## Page extract
* * *
Welcome to On Teaching

Welcome to On Teaching. 

Our goal is to improve the nature of education by helping teachers challenge their practices and beliefs.  By doing so teachers will be better equipped to make tough decisions by being better able to identify what is truly important, and worth fighting over, as well as what is not important.  Such empowerment and conviction based on vetted, challenged, and articulated principles will make the biggest difference in education.

School closures, due to the COVID-19 pandemic, have created many new obstacles and presented novel problems for educators and students.  When trying to just figure out how to navigate the week it can be difficult to step back and look at the bigger picture.  Is there more to the poor academic outcomes than technological issues?  Is student participation and engagement so low because they’re at home?  Or, are the issues exposed during distance learning a symptom of something more?  When we return to school will it be back to business as usual?  We certainly hope not as business as usual left much to be desired.  The popular phrase in education is, “we have room for growth.”
* * *
## Task to complete
Reproduce the On Teaching welcome text word for word, everything from "Our goal is" down to "difference in education.".
* * *
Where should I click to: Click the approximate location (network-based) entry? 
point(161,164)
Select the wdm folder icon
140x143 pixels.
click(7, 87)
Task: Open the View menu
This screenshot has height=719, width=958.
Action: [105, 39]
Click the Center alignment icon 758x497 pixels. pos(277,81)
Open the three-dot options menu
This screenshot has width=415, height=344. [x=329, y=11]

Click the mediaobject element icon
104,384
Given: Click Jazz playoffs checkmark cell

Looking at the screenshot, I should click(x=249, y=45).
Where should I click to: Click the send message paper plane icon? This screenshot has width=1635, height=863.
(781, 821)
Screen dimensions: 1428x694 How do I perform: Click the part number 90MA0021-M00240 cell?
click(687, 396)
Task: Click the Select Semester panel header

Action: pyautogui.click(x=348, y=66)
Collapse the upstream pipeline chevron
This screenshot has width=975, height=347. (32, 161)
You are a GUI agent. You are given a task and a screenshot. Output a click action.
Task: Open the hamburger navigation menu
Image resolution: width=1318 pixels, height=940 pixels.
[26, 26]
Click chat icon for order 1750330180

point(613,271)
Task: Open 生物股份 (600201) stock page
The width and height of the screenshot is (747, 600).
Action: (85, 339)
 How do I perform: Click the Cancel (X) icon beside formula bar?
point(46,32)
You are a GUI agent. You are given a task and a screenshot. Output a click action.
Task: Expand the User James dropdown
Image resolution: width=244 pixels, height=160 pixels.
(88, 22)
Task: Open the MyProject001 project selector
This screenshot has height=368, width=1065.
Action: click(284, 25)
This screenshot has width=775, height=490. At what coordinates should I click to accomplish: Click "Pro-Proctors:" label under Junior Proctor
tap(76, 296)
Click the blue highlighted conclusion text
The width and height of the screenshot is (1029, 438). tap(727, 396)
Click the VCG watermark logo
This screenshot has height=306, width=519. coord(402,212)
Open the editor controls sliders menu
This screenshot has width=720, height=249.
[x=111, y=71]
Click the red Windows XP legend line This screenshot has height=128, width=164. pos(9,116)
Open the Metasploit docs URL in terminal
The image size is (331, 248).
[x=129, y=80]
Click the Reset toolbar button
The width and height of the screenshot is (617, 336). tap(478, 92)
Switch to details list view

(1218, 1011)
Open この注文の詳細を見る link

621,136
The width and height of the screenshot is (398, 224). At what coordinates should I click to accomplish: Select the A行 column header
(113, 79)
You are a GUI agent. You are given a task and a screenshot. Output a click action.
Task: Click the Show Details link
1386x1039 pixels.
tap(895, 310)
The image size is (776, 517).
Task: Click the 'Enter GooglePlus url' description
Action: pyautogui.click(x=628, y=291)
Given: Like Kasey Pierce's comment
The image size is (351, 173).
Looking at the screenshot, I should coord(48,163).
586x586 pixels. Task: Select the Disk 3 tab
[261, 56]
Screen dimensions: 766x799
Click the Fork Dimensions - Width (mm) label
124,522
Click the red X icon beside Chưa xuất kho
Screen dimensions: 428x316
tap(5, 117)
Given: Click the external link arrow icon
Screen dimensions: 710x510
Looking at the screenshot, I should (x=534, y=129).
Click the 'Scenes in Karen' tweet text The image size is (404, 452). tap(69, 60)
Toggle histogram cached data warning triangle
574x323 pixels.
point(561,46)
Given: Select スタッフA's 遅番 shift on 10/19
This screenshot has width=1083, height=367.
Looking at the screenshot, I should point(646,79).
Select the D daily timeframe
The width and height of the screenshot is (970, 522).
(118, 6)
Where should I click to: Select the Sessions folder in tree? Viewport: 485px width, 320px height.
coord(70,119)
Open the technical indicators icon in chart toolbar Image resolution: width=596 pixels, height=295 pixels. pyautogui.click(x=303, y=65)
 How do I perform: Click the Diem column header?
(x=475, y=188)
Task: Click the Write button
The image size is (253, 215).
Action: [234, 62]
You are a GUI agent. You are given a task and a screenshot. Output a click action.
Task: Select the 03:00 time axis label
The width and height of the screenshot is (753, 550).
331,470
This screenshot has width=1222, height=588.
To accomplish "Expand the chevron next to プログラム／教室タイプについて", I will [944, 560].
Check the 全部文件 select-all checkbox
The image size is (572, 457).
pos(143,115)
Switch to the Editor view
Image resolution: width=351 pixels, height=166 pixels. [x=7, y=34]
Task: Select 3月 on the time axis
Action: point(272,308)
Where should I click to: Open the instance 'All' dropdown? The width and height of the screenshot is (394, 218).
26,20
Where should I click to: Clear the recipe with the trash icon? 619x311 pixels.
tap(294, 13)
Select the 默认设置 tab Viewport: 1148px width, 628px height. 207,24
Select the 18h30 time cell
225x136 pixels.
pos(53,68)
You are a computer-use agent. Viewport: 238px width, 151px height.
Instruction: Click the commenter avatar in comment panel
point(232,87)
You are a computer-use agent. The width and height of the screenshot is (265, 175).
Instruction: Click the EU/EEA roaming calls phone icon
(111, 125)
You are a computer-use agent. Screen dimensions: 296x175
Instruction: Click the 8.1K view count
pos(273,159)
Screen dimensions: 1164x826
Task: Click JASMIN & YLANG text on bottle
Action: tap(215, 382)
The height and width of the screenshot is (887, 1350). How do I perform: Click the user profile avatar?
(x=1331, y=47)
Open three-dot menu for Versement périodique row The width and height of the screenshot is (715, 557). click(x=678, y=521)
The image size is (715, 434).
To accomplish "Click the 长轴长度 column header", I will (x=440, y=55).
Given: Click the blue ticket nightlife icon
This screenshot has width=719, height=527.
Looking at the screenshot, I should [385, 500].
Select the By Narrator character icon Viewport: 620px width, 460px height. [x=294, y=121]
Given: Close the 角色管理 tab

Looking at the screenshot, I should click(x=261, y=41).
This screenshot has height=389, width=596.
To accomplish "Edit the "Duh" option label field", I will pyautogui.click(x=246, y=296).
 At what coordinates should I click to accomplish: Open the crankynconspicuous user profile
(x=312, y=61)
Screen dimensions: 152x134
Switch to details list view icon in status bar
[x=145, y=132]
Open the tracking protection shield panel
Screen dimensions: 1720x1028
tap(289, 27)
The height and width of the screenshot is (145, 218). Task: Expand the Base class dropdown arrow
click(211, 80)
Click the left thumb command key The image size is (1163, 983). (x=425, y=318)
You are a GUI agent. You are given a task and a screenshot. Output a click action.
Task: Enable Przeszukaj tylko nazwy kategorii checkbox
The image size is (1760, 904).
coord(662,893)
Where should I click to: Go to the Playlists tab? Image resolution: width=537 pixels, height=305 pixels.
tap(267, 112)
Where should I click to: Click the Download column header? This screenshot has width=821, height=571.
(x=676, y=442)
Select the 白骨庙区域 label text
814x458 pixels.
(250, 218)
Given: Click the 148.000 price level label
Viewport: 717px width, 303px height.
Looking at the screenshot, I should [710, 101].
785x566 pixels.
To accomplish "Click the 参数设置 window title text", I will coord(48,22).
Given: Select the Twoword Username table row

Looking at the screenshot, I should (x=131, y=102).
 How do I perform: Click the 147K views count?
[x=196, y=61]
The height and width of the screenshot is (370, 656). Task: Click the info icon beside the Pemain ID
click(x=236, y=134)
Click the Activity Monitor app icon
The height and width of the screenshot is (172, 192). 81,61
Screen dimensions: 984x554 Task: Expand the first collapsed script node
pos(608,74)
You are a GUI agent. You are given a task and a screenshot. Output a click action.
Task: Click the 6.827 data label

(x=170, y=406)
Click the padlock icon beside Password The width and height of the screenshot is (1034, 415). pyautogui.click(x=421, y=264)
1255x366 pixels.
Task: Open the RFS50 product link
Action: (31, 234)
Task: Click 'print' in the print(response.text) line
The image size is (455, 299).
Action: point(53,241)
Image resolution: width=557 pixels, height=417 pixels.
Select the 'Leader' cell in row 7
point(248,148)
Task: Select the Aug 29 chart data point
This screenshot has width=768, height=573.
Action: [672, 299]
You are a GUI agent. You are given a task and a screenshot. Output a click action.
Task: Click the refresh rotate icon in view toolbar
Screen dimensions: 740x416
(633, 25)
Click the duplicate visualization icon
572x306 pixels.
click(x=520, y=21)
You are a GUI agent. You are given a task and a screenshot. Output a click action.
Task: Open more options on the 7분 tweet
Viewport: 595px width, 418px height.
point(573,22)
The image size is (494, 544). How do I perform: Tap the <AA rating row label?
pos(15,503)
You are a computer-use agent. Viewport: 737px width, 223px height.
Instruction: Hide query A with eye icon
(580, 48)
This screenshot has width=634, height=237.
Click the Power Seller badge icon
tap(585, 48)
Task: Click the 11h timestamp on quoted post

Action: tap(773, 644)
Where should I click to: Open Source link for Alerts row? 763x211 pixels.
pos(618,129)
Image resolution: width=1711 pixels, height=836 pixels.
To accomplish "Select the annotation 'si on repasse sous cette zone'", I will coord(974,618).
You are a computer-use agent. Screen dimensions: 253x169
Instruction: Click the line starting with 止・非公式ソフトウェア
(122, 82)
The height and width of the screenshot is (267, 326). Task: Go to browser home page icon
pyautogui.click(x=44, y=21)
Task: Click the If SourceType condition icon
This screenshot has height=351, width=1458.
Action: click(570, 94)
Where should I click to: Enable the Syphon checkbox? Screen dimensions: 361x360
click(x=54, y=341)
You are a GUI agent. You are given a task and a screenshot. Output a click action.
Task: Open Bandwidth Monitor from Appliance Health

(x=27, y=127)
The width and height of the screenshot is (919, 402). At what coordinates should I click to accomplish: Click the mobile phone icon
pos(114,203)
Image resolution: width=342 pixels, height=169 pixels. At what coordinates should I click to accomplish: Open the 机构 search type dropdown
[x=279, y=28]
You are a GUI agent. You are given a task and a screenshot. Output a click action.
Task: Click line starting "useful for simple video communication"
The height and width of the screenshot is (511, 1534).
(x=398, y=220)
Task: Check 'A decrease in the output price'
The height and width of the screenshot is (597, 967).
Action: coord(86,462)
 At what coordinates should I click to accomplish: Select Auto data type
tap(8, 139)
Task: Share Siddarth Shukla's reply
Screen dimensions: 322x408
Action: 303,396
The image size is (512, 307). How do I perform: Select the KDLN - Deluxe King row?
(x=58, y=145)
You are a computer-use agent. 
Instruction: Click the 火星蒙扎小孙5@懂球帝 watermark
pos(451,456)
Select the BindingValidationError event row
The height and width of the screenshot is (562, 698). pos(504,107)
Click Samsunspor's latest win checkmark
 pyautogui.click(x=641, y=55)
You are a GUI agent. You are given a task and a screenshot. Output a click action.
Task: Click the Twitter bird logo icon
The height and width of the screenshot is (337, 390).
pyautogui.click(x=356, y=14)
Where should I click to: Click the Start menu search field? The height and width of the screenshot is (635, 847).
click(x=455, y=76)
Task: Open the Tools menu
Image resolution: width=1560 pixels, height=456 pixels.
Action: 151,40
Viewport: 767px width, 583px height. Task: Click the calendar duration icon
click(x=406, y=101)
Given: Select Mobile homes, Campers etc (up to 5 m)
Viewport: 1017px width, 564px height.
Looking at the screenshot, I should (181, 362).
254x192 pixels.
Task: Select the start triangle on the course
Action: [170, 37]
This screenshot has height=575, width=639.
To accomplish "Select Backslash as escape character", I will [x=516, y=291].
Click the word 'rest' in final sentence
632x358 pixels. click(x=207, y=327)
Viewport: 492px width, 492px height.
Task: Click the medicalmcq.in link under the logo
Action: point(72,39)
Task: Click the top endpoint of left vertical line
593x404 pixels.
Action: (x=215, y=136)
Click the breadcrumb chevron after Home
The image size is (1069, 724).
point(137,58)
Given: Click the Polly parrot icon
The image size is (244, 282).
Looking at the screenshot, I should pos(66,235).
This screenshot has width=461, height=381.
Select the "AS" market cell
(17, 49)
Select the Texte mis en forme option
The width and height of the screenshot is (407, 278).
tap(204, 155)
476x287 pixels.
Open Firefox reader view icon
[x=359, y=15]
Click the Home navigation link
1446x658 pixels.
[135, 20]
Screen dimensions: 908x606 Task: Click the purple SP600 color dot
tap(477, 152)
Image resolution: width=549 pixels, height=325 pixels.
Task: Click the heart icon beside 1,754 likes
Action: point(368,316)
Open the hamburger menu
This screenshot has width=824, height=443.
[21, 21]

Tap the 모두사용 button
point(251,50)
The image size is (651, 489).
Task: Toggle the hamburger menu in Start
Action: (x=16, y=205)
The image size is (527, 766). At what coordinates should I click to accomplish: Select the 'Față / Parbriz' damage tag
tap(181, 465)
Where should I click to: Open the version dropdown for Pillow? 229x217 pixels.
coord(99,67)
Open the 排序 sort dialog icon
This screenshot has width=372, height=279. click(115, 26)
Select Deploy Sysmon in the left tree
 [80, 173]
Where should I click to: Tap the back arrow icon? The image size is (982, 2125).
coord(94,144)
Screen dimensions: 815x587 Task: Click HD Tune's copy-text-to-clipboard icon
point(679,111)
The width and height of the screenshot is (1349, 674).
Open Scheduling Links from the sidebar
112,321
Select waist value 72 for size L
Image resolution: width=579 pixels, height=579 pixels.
* * *
## Output
Our goal is to improve the nature of education by helping teachers challenge their practices and beliefs.  By doing so teachers will be better equipped to make tough decisions by being better able to identify what is truly important, and worth fighting over, as well as what is not important.  Such empowerment and conviction based on vetted, challenged, and articulated principles will make the biggest difference in education.